Go buy phosphates at the hardware store to add to your washer? Now I'm picturing someone who took Ayn Rand just a little too seriously, stamping his foot like a toddler "don't you tell me what to do, no matter how much it shits all over everything for everyone else!" And then just makes shit up without critical thinking as long it supports the narrative. Because gummint. (BTW, I recall soap makers advertising their lack of phosphates before individual states started banning phosphates, probably because the overwhelming evidence said it was bad. So without wasting time on references to refute an article not worth refuting, I call bullshit on this one, too.)


One of the best low flow shower heads I've used: https://www.amazon.com/Delta-75158SN-2-0GPM-Shower-Nickel/dp... OR https://www.amazon.com/75152-Single-Function-Shower-H2Okinet...

In terms of dishwashers, I will be looking for 240v or a miele/bosch.


I use https://www.amazon.com/gp/product/B003XEZH5I, which is both incredibly cheap ($7.50) and one of the best shower heads I've used, low-flow or otherwise.


    fee.org wants to:
      Show notifications
I admit ignorance; does this mean notifications would show up while I'm on the site, or could they push system notifications when I close the tab?

Because either way, I see no reason to allow this website, and 99% of others, to do this.


I believe that on macOS/Safari, it will send you notifications even when you're not on the page (or even have Safari open?) IOW, you're trying to get your work done in your favorite IDE and "hey, come check out the latest clickbait on ClickyBaity.com!"

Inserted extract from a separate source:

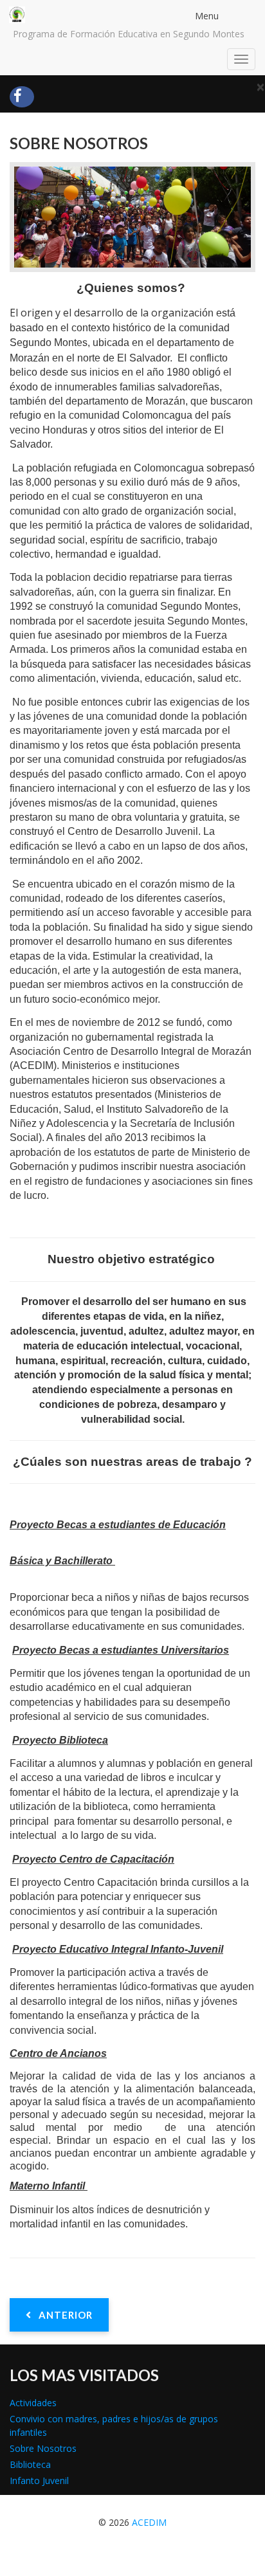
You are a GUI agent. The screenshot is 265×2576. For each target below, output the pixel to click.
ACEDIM (149, 2522)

I'm just pulling that straight out of my ass, as my response when confronted with that dialog is a hardy "oh, HELL, no!", but I kinda remember that being said at WWDC or summat. There might be a global on macOS to have it never, ever ask me again on any site, but I've just been too lazy/forgetful to go find it. (EDIT: the instructions found at this site seem to be spot on: http://appsliced.co/ask/how-do-i-disable-website-notificatio...)


This seems to work in Firefox. Disables notifications for all sites.

  about:config 
  dom.webnotifications.enabled => false


Yeah, I found where to disable it in Chrome. I held back for awhile, thinking, "what if there is a website that I would like to receive notifications from?"


> Free societies have a method for knowing how much of something to use or not use; it is called the signaling system of prices.

Ugh. There is no way I would entrust the protection of our environment to "the signaling system of prices".